Did you ever notice when you're riding during a heavy traffic time and ahead of you is a clear bike lane that can be blocks long and to your left is bumper to bumper traffic and then just one car decides they want to use the bike lane and suddenly it turns into 7 or eight cars right away? I see this happen on Clyborn just before North Ave in the mornings sometimes.
Ha ha! I notice that all the time! No one cares about bike lanes. Until we get as many cyclists to use them as in Holland, they're a waste of real estate.
Driver iizard-brain mentality is best explained by the quote I posted in the 'Biking in Holland' thread. Be a sparrow:
....Think of it this way. Car drivers behave like a bunch of geese. They have the same distance from each other and fly at the same speed, and move almost in military formation. Cyclists move like a swarm of sparrows,” he said. “There are thousands of them moving in chaos, but there are no collisions. They turn a little bit; they change their speed. You must do the same.”
I haven't seen that specific issue much, but it drives me batty when I see a car double-parked or idling in the bike lane and there's plenty of space about 100 feet in front of them that they could slip into.
It takes common sense and drivers can lack that attribute. Today I was in one of those motorized things on Damen which is one of my favorite streets to cycle. At the entrance to the Kennedy the cars were lined up to make a left onto the expressway. I looked in my right mirror and saw none of the bikes I had passed a minute or so beforehand. I signaled and went around the sitting cars briefly entering the bike lane and returning to the main driving lane which was then pretty clear. This differs significantly from the OP where the cars simply decided to use the bike lane as a second driving lane rather than a relief valve lane for only brief usage.

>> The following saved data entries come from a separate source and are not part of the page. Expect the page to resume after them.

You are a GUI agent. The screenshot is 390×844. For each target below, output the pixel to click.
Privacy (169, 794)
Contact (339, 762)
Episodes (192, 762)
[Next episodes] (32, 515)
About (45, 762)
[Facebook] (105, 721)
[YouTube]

Yes, On the Harrison street bike lane crossing the river into the south loop. One does it, like a UPS truck, and then the rest follow behind.
Morning commute observations.
CLP has a point about the congestion, and when people don't do what David described to keep the flow moving, then the congestion increases all the more, motivating people to fast-run yellows, etc. because they still have to get to/from work, take a kid to a piano lesson, run mom to the doctor on the way to work, drop off the dog at the vet, and so forth. Elston was another very effective 1 1/2 lane of 2 lane each when when the drivers were making it work at rush hour. Since the bike lanes impeded this, drivers now use Waze to find other routes, including residential streets instead. A stop sign every block is still faster than a traffic lane that isn't moving. So back to what we see on Clyborn, when someone sees the cars can get through, they'll follow.